Michigan Laws, Permits, and Programs

What permits do I need for my forestry project?

  • To determine specific permit requirements, contact the DEQ Environmental Assistance Center or the local district DEQ service center.
  • Whether a permit is required or not, the landowner is responsible for preventing off-site sedimentation

Provide a list and summary of applicable laws/permits for forestry projects near water

  • Part 91 Soil Erosion and Sedimentation Control (SESC): A permit is required for any earth change that disturbs one or more acres of land OR that is within 500 feet of a lake or stream.  Part 91 is administered and enforced by various state, county, and local governmental agencies. Part 91 Agency guidance by county: http://www.michigan.gov/documents/deq/wrd-sesc-agency-list_539870_7.pdf
  • Part 305 Natural Rivers Act: All forest management activities within a legally designated Natural River RMZ are regulated. Part 305 regulates all development and land uses, and stream crossings that are within 400 feet of a designated stream. Also includes minimum buffer widths for each of the 16 legally designated river systems.  A permit is required before any activities can take place.
  • Part 301 Inland Lakes and Streams: Protects the integrity of the land/water interface. Crossing a permanent or intermittent stream while skidding forest products or transporting them to a mill requires a Part 301 permit.

=-=-=

> _Tasks to complete_
1. In the Michigan forestry permit text, rewrite the passage starting at "What permits do" and ending at "DEQ service center.", replacing "local district" with "regional".
2. Extend the Michigan forestry permit text beyond its final sentence.

> _Collected material_
=-=-=

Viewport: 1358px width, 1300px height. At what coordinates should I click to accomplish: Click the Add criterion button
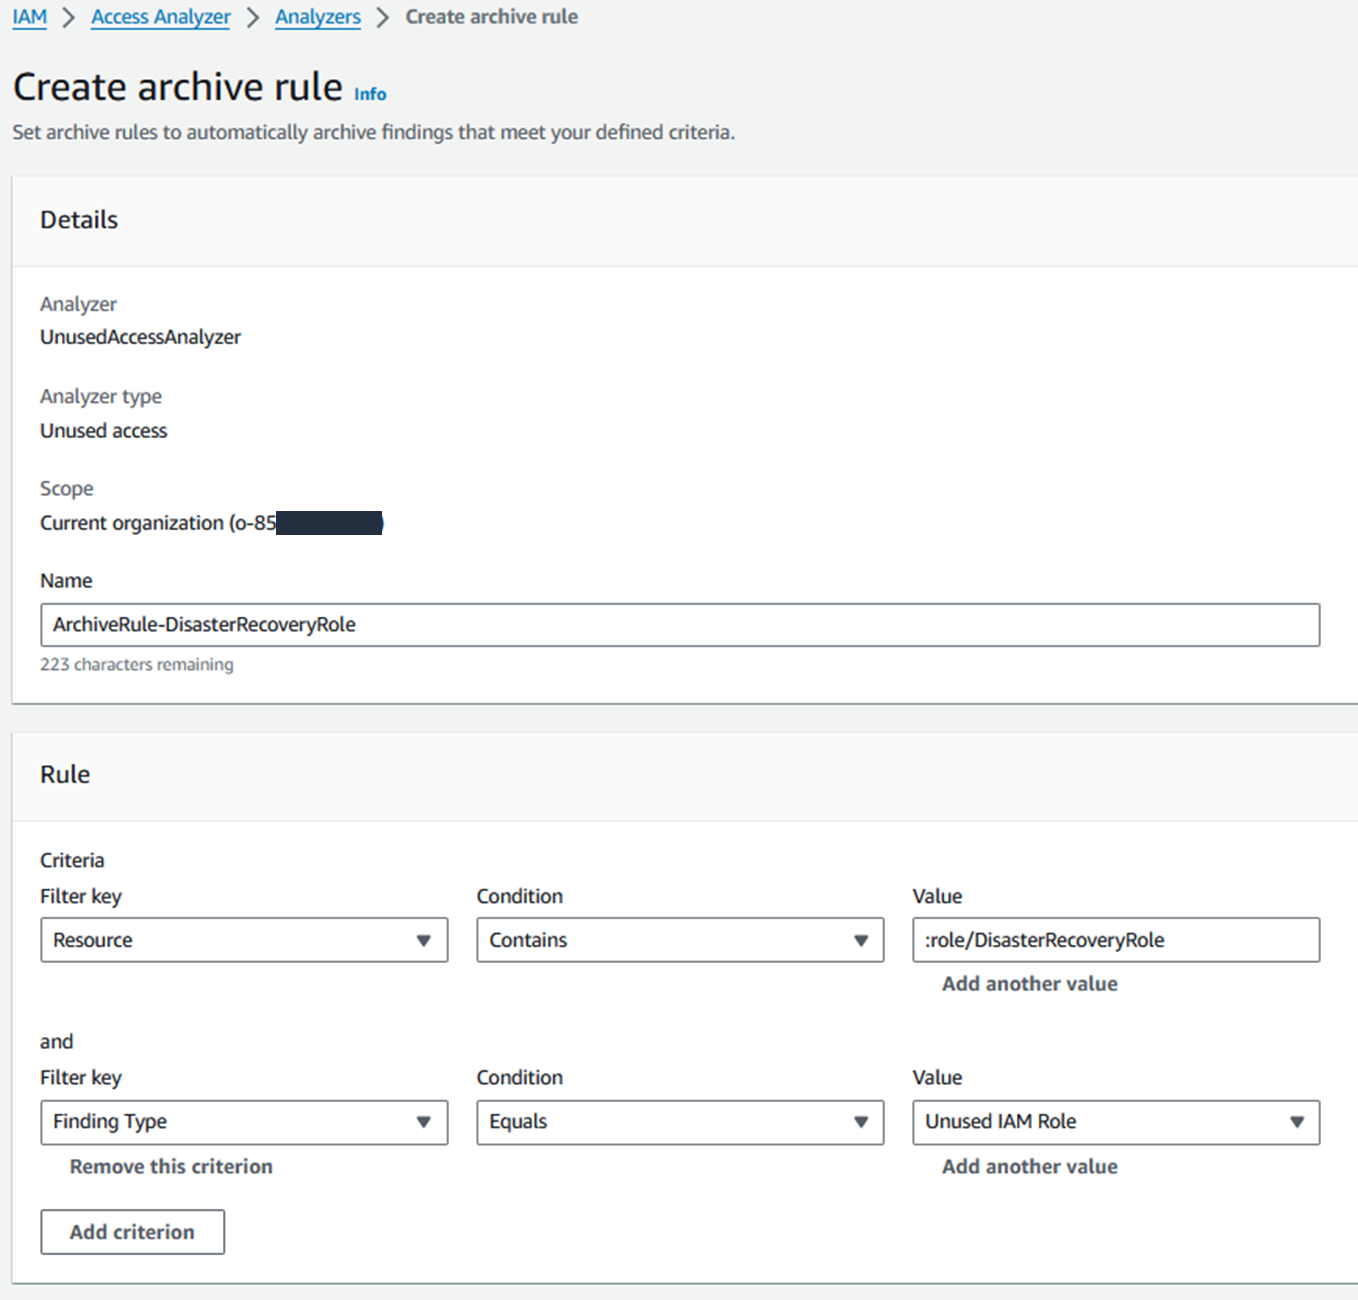(x=132, y=1232)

=-=-=

> _Answers for the exercise_
1.
What permits do I need for my forestry project?

  • To determine specific permit requirements, contact the DEQ Environmental Assistance Center or the regional DEQ service center.

2.
  • Wild and Scenic Rivers Act: establishes federal protection for designated free-flowing rivers throughout the country. They are designated as “Wild and Scenic Rivers.” This designation regulates the management and control of development on these river systems.  In Michigan, there are 16 Wild and Scenic River systems. The management and regulations for these river systems occur strictly within the administrative boundaries of Michigan’s three National Forests.

Provide a list and summary of forestry related programs in Michigan:

  • MDARD Qualified Forest Program: The purpose of the Qualified Forest Program (QFP) is to encourage landowners to actively manage their privately-owned forests for commercial harvest, wildlife habitat enhancement, and improvement of other non-forest resources. In exchange for managing their forests in a sustainable fashion, the landowner will receive an exemption from the local school operating millage.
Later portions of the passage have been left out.